Appeals Officers, among other things, are available to taxpayers who are dissatisfied with actions taken by the Examination Division of the IRS. They may also be called a Hearing Officer. They have the authority to make a final decision on disagreements between taxpayers and the IRS. The independence and authority of the Appeals Division has been enhanced by the Taxpayer First Act of 2019. In fact, their division name was changed to the Independent Office of Appeal.
A Settlement Officer Is an Appeals Officer who hears cases that originate in the Collection Division. Like other Appeals Officers they may be referred to as a Hearing Officer. An SO has the authority to make a final decision on collection matters.
Offer Specialist (OS)
Offer Specialists also determine the acceptability of an Offer in Compromise submitted to the IRS by taxpayers seeking to resolve their tax problems for an amount they can afford to pay rather than the amount they owe; however, an OS is usually located outside of the two major Offer Service Centers (Holtsville or Memphis) and they typically are assigned to small business, corporate and/or complex cases.
Offer Examiner (OE)
Offer Examiners determine the acceptability of Offers in Compromise submitted to the IRS by taxpayers seeking to resolve their tax problems for an amount they can afford to pay rather than the amount they owe; and are usually assigned to one of the two Offer in Compromise Service Centers (Holtsville, NY or Memphis, TN).

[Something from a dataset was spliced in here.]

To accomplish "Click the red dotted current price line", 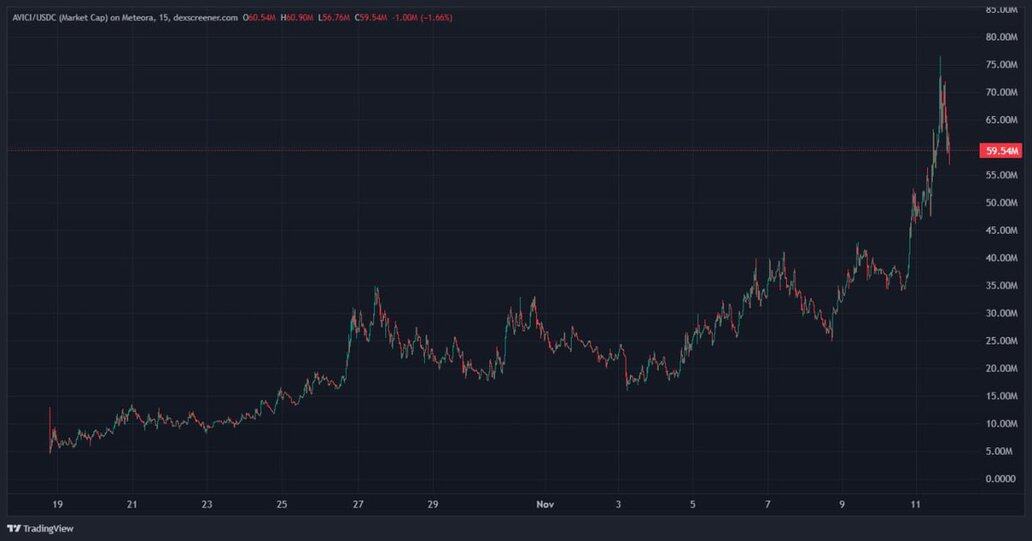I will click(x=500, y=151).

Automated Collection System (ACS)
ACS is the part of the IRS that handles the IRS collection activities conducted by telephone. This is generally the division of the IRS that taxpayers with unpaid taxes encounter first. If ACS is unable to reach a taxpayer or cannot reach an acceptable arrangement with a taxpayer, they will refer the case to the field where a RO takes charge of the case. Some cases exceed the dollar authority to be handled by ACS; those cases are also referred to the field for ROs to resolve.
Technical Services (Advisory)
The “Technical Services” Division (generally referred to as ”Advisory”) is primarily responsible for (among other responsibilities) properly calculating, reviewing, adjusting, and maintaining “Statute of Limitation” functions. Advisory is also the unit tasked with the review of all audit reports (Form 4549) subsequent to an examination and is also the unit that prepares and issues “Statutory Notices of Deficiency” (SNOD) regarding all examination cases.
IRS Disclosure Office (DO)
IRS Disclosure Office personnel are responsible for securing, reviewing, redacting, and ultimately providing taxpayers, representatives and other requesting agencies with confidential taxpayer records and information pursuant to the receipt of a proper “Freedom of Information Act” (FOIA) request.
The Taxpayer Advocate Service exists to assist taxpayers when the IRS system is not functioning properly. They have the authority to place a hold on collection, the ability to get the attention of other IRS divisions, and will shepherd issues through the IRS labyrinth when needed. Generally, they do not have the authority to make the final decision in the case but can assist the taxpayer in getting a decision made. Note that practitioners should always contact the local Taxpayer Advocate office when seeking assistance. Contacting the National Taxpayer Advocate Office is only appropriate when it is necessary to elevate a case beyond the local Taxpayer Advocate. This is also where a taxpayer or practitioner would turn if the local TA were unresponsive,.which is rare. Typically, practitioners report the Taxpayer Advocate Service tenaciously follow through when a case is in their jurisdiction.
Criminal Investigation (CI)
Criminal Investigators review suspected violations of tax law that may rise to the level of criminal or civil fraud. The Criminal Investigation Division opens relatively few investigations per year, but they are highly successful in prosecution of tax crimes once they open a case. Due to IRS’s current focus on high-dollar underreporting, high-dollar non-filing, and payroll tax cases rising to the level of criminality it is expected the IRS will devote more resources to this area. Expect to see more experienced Agents and Investigators hired and more cases being pursued in the coming years.